#### GIVEN INSTRUCTION:
Turn the data from the line with "You are a GUI" through the line with "This screenshot has" into a JSON list of strings, one string per line, leaving out blank lines.

━━━━━ EXERCISE MATERIALS

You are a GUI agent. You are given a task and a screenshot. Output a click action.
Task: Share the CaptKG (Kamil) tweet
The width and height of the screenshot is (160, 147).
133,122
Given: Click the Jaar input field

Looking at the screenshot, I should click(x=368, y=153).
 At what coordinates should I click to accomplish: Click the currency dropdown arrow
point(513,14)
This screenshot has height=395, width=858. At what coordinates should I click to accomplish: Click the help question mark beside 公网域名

━━━━━━━━━━
━━━━━ EXERCISE MATERIALS

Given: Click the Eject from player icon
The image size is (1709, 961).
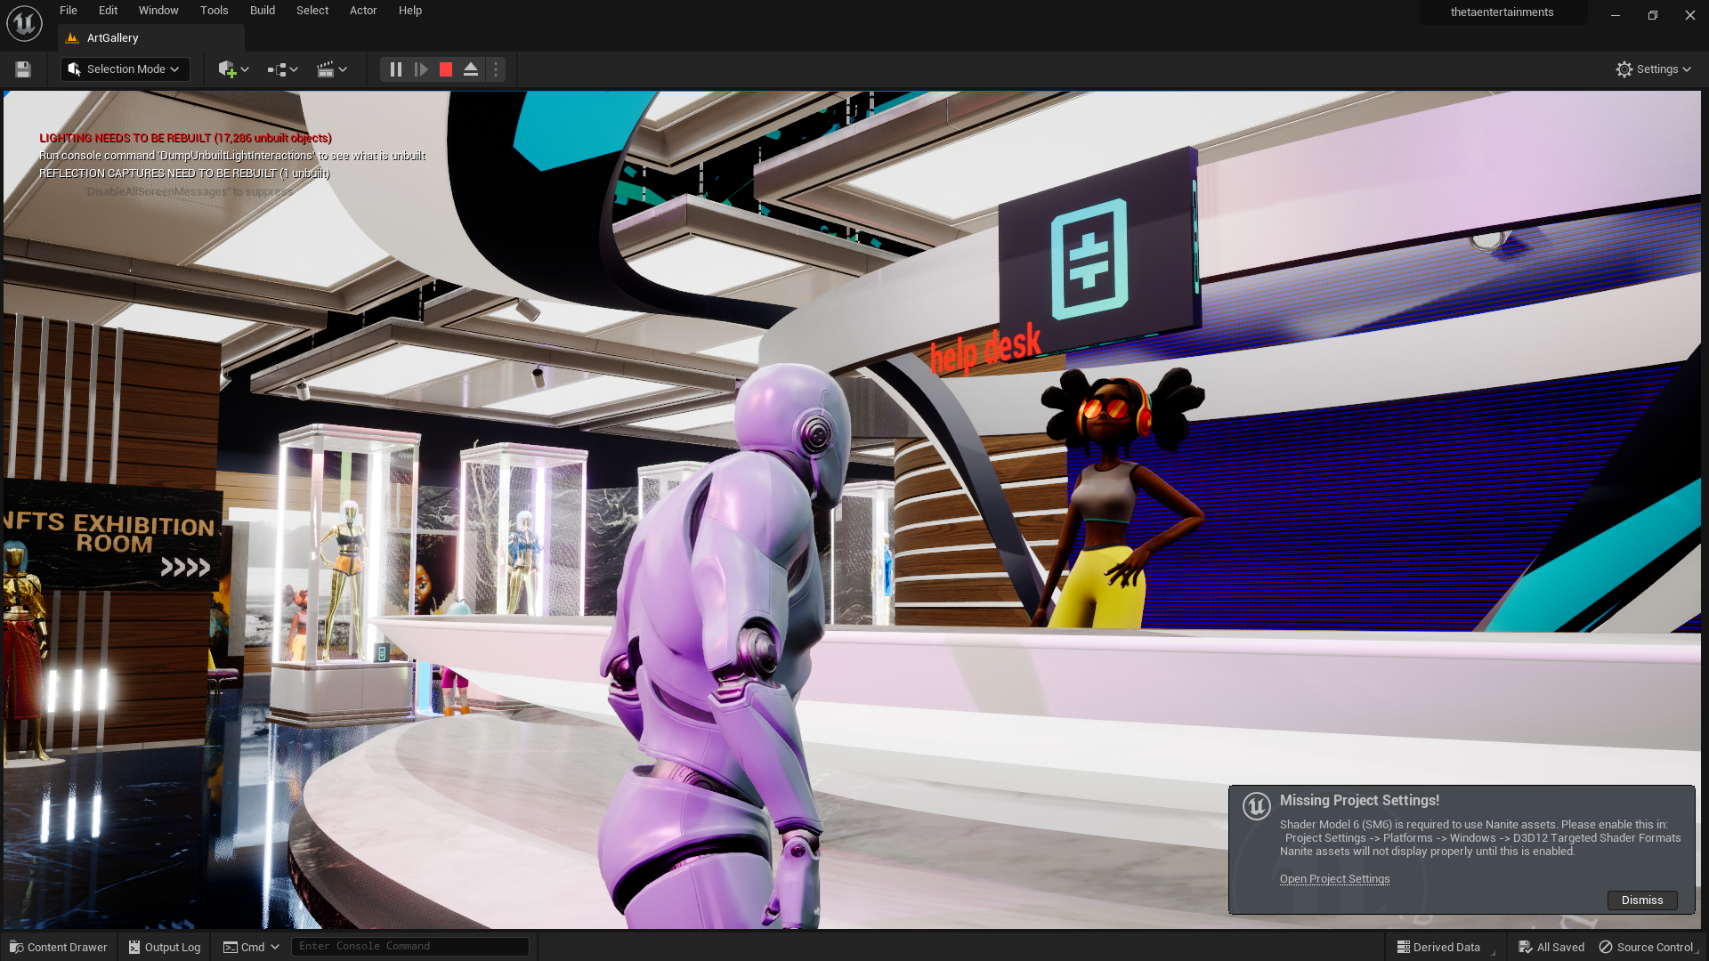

━━━━━━━━━━

#### TASK SOLUTION:
[
  "You are a GUI agent. You are given a task and a screenshot. Output a click action.",
  "Task: Share the CaptKG (Kamil) tweet",
  "The width and height of the screenshot is (160, 147).",
  "133,122",
  "Given: Click the Jaar input field",
  "Looking at the screenshot, I should click(x=368, y=153).",
  " At what coordinates should I click to accomplish: Click the currency dropdown arrow",
  "point(513,14)",
  "This screenshot has height=395, width=858. At what coordinates should I click to accomplish: Click the help question mark beside 公网域名"
]